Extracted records
=======

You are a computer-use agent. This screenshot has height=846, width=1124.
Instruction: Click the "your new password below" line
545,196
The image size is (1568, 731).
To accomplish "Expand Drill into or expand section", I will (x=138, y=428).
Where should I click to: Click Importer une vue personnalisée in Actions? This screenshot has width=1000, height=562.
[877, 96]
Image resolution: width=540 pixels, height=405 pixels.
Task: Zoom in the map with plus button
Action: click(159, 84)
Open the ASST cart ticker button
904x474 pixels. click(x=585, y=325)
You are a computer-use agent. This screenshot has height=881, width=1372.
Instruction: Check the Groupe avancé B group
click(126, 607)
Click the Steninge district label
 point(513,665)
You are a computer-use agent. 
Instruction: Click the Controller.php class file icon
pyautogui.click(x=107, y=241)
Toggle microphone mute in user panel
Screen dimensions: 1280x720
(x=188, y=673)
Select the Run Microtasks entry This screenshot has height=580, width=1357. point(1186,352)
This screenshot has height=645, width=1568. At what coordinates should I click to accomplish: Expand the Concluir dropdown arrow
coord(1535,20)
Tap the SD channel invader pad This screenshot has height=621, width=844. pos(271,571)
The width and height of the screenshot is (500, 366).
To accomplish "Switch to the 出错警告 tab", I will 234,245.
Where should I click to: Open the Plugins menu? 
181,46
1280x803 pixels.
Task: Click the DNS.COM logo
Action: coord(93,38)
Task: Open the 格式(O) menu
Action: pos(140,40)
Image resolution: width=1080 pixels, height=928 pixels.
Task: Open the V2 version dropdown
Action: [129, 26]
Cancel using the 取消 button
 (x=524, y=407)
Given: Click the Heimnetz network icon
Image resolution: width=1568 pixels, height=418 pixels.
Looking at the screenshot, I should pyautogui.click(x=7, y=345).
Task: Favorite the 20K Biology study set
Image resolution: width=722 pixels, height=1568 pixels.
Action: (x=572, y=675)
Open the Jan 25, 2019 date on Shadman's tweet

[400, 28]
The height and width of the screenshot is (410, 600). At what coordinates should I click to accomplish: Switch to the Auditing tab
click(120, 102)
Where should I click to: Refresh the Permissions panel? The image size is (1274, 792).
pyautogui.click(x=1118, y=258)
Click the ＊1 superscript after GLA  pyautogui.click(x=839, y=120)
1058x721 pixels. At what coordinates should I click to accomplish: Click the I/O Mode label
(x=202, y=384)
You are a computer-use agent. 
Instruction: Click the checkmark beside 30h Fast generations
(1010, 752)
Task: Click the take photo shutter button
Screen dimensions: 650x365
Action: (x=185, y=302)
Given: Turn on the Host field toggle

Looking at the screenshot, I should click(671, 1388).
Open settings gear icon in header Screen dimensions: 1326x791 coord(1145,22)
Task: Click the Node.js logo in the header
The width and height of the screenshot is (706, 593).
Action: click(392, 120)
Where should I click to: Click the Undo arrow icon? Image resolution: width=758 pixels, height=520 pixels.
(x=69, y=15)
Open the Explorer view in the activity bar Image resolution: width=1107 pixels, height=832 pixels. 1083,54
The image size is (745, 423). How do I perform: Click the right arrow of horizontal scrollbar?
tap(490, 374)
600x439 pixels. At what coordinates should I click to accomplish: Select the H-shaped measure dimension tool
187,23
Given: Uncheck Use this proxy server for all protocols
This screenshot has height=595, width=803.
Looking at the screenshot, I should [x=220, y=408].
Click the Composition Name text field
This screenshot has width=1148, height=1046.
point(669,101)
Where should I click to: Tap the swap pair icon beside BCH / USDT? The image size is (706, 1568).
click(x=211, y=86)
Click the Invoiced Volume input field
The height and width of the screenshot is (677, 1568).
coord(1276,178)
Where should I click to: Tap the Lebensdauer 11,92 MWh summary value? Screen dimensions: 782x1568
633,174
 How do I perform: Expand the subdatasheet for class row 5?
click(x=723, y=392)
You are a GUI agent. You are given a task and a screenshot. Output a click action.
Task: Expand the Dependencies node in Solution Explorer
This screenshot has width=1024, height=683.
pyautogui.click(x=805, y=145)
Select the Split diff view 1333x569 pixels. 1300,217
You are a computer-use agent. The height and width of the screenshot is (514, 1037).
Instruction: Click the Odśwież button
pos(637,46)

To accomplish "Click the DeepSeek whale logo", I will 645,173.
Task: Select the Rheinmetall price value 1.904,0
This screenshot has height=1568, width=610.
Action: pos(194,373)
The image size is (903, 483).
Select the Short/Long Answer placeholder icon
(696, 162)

=======

Show the lines above with "header".

Response to the exercise:
Open settings gear icon in header Screen dimensions: 1326x791 coord(1145,22)
Task: Click the Node.js logo in the header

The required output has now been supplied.